DATA TO PROCESS: Begin

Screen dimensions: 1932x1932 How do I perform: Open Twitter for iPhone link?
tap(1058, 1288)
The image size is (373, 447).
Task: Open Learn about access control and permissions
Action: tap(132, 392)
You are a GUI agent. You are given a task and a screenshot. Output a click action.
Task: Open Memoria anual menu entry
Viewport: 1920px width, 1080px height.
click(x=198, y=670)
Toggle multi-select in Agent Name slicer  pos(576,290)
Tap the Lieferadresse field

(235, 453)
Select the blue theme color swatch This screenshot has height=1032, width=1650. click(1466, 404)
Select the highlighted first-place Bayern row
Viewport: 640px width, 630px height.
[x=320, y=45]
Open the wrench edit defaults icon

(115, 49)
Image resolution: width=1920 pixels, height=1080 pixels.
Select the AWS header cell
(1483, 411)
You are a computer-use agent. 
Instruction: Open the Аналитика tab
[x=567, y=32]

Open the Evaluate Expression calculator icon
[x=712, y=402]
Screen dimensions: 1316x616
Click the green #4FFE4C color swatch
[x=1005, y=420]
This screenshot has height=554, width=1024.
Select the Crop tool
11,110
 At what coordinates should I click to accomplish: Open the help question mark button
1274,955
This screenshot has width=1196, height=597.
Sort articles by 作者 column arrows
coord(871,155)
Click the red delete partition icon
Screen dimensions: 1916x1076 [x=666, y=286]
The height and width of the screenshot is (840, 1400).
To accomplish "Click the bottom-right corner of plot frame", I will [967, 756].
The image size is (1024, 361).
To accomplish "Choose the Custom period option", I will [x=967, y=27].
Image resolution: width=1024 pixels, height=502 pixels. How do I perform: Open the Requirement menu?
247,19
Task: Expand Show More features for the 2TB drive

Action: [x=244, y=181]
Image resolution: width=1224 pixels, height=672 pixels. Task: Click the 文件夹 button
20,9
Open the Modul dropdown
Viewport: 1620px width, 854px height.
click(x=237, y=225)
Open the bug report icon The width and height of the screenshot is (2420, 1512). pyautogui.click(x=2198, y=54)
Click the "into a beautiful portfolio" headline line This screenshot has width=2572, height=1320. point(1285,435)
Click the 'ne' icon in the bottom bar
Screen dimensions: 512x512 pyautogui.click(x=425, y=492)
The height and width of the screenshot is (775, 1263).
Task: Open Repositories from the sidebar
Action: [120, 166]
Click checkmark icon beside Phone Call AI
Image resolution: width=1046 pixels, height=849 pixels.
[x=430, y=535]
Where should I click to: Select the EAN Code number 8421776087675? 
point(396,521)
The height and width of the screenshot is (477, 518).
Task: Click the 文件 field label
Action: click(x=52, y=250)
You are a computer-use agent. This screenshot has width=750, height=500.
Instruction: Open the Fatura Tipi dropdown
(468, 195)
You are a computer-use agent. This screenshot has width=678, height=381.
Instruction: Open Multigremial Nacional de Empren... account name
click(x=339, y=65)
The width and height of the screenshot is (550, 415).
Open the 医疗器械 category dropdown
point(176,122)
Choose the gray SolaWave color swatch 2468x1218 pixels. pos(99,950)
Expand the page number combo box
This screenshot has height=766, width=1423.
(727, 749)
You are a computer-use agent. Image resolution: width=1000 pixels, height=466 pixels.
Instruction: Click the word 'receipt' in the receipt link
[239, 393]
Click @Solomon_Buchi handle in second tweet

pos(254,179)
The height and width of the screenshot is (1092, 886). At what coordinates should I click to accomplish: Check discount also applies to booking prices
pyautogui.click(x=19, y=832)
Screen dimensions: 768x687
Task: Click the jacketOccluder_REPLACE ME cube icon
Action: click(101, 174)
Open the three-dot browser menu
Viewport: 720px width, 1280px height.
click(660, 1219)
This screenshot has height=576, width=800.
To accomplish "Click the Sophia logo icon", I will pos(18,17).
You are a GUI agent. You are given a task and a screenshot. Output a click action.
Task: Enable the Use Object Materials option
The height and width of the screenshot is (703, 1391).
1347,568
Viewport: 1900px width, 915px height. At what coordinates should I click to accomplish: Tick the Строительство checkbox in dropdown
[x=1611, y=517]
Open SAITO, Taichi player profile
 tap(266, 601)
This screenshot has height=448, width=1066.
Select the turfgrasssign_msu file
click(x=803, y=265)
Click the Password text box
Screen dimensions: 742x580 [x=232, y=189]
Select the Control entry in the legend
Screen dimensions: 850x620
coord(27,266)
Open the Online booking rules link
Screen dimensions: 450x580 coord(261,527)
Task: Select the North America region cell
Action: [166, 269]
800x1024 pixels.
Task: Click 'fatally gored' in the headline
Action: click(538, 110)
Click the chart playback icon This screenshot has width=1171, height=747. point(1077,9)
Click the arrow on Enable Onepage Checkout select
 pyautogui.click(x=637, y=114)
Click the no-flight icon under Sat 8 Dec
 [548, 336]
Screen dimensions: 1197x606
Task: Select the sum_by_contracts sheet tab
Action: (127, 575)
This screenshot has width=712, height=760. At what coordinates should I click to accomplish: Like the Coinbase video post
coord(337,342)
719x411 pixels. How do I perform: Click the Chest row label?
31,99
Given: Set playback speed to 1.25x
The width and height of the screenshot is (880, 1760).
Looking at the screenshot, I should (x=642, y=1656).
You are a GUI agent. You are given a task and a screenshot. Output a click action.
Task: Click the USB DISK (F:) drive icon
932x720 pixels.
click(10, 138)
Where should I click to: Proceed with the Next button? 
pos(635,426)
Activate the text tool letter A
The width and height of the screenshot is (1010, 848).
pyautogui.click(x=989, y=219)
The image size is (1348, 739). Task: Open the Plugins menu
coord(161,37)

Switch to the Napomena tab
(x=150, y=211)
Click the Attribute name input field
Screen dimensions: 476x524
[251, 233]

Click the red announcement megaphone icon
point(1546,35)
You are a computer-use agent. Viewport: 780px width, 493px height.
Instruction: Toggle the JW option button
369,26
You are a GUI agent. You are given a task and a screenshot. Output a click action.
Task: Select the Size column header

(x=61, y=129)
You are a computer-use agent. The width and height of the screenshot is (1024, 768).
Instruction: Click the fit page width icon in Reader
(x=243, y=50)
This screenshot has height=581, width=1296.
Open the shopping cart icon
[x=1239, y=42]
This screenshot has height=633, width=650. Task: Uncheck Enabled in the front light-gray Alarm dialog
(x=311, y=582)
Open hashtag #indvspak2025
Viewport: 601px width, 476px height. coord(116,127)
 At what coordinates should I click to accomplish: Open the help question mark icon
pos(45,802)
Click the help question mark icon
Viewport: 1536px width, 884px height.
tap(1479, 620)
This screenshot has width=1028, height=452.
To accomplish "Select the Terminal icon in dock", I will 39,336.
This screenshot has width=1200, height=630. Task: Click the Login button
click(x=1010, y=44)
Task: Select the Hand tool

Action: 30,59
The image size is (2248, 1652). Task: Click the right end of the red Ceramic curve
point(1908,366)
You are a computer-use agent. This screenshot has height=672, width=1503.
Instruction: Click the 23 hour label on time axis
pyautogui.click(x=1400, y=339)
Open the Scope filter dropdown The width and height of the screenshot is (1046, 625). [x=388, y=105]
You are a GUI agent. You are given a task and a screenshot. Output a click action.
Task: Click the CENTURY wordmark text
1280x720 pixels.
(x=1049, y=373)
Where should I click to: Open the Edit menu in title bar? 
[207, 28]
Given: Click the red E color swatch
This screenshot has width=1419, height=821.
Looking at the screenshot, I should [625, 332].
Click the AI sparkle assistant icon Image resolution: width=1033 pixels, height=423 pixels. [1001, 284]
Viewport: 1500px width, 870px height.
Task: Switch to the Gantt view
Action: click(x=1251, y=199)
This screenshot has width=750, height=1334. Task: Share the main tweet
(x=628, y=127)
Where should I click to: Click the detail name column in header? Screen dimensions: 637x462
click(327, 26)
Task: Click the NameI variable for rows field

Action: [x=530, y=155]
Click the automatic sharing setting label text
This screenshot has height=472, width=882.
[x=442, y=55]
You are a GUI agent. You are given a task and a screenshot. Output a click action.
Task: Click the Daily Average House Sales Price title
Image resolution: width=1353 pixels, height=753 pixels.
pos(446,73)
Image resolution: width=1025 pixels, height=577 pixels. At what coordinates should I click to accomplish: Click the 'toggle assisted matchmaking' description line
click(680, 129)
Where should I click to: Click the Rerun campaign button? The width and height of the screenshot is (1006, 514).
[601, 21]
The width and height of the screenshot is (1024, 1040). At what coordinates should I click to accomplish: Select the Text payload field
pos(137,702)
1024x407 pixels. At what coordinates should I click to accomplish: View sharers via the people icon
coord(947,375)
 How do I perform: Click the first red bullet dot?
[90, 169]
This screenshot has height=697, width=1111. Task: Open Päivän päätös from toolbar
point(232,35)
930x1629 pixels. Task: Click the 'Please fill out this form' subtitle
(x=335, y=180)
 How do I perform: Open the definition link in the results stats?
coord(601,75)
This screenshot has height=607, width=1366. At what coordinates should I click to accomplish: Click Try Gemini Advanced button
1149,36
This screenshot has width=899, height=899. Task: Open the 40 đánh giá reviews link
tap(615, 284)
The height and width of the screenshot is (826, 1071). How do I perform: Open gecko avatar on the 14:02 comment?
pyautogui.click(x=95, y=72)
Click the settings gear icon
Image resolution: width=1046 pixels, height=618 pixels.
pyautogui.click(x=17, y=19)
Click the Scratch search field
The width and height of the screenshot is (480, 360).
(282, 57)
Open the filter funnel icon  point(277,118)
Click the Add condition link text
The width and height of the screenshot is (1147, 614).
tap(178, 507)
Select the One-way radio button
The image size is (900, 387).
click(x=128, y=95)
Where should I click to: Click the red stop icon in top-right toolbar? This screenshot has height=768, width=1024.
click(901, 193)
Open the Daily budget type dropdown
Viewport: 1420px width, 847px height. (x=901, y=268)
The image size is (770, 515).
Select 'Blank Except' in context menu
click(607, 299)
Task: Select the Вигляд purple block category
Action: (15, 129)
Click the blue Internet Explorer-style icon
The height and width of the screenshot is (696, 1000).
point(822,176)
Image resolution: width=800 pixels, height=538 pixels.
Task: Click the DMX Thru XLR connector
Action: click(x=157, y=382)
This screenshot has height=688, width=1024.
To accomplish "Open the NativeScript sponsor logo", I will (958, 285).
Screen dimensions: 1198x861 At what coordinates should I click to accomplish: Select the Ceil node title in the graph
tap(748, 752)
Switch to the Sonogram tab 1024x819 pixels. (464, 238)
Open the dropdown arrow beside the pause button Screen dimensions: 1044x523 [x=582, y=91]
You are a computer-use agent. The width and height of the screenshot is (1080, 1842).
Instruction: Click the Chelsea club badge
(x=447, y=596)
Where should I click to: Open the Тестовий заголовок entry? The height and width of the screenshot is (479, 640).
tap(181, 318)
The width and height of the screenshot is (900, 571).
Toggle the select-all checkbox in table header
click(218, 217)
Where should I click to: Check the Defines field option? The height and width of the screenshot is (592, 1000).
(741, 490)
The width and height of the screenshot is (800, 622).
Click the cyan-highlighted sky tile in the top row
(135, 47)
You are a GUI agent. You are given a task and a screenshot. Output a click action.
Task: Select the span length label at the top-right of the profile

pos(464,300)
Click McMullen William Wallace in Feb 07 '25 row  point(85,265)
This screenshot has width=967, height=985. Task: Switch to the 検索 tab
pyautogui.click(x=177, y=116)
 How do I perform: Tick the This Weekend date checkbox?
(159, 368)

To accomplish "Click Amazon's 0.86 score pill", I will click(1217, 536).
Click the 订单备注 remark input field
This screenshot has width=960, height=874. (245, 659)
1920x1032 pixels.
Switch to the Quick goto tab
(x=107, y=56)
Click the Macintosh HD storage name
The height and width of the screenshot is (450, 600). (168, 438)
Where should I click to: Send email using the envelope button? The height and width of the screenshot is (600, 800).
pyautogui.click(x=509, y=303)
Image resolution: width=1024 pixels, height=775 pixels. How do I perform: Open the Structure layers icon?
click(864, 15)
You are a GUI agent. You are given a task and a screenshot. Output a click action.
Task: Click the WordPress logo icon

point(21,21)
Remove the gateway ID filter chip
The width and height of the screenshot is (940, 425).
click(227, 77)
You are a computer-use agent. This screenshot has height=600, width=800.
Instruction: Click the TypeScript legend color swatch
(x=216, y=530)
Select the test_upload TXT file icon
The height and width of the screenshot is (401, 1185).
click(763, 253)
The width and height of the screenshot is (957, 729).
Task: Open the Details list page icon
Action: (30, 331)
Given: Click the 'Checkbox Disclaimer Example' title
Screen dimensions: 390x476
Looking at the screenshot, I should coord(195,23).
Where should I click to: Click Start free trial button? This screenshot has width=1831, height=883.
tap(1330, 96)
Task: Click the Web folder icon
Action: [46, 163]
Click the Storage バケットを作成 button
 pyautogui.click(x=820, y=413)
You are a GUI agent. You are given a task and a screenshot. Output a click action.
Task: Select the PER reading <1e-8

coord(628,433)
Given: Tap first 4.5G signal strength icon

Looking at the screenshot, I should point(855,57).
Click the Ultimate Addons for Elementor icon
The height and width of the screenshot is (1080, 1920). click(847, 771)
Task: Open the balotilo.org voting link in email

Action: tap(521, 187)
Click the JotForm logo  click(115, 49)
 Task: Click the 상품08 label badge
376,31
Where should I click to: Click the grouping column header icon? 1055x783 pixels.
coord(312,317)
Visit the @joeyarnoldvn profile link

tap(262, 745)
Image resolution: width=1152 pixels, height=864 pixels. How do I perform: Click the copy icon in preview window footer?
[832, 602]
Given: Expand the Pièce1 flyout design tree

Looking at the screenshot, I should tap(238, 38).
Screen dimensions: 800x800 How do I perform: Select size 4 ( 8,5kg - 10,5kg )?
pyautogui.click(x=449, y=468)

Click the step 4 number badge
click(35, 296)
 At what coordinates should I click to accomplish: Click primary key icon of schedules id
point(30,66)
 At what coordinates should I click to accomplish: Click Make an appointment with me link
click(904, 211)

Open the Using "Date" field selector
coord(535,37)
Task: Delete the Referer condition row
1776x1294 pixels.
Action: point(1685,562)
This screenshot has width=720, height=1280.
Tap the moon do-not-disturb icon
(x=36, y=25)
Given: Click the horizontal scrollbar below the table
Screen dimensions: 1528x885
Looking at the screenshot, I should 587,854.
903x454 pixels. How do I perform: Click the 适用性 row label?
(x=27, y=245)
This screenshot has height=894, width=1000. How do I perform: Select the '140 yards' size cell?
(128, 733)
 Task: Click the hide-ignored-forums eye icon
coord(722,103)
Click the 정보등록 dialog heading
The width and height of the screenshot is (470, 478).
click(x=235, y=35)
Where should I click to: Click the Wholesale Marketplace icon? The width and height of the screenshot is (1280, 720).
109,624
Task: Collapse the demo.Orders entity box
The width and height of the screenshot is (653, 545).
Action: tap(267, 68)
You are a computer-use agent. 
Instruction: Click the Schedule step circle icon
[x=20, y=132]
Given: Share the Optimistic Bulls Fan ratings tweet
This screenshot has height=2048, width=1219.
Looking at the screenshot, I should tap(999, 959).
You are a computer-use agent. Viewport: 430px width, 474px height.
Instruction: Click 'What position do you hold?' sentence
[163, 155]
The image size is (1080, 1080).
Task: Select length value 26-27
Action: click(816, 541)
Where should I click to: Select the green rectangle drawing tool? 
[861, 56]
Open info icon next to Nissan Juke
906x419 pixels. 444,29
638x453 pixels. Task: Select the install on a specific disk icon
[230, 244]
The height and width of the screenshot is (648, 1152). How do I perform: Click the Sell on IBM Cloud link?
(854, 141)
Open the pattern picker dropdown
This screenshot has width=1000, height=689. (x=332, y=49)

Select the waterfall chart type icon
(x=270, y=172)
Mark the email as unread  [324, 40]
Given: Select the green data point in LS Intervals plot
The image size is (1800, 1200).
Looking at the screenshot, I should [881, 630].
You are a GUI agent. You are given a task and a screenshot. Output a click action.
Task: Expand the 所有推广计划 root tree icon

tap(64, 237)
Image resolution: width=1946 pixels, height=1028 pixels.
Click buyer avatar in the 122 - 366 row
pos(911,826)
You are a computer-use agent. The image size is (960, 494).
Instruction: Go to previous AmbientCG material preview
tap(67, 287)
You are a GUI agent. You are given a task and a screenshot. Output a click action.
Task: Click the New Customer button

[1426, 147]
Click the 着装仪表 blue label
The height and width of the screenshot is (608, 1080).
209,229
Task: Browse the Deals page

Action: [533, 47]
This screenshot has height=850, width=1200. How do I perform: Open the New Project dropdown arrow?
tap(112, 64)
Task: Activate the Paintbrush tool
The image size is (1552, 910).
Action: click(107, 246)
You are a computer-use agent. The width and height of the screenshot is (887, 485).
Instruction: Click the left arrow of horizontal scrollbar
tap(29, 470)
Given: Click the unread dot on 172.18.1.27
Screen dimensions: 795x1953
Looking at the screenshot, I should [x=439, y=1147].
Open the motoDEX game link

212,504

DATA TO PROCESS: End

EXERCISE GOAL:
From the listing above, output exactly the run of lines that starts with the line containing "This screenshot has height=633, width=650." and ends with the line containing "Given: Click the red E color swatch".

WORKED SOLUTION:
This screenshot has height=633, width=650. Task: Uncheck Enabled in the front light-gray Alarm dialog
(x=311, y=582)
Open hashtag #indvspak2025
Viewport: 601px width, 476px height. coord(116,127)
 At what coordinates should I click to accomplish: Open the help question mark icon
pos(45,802)
Click the help question mark icon
Viewport: 1536px width, 884px height.
tap(1479, 620)
This screenshot has width=1028, height=452.
To accomplish "Select the Terminal icon in dock", I will 39,336.
This screenshot has width=1200, height=630. Task: Click the Login button
click(x=1010, y=44)
Task: Select the Hand tool

Action: 30,59
The image size is (2248, 1652). Task: Click the right end of the red Ceramic curve
point(1908,366)
You are a computer-use agent. This screenshot has height=672, width=1503.
Instruction: Click the 23 hour label on time axis
pyautogui.click(x=1400, y=339)
Open the Scope filter dropdown The width and height of the screenshot is (1046, 625). [x=388, y=105]
You are a GUI agent. You are given a task and a screenshot. Output a click action.
Task: Click the CENTURY wordmark text
1280x720 pixels.
(x=1049, y=373)
Where should I click to: Open the Edit menu in title bar? 
[207, 28]
Given: Click the red E color swatch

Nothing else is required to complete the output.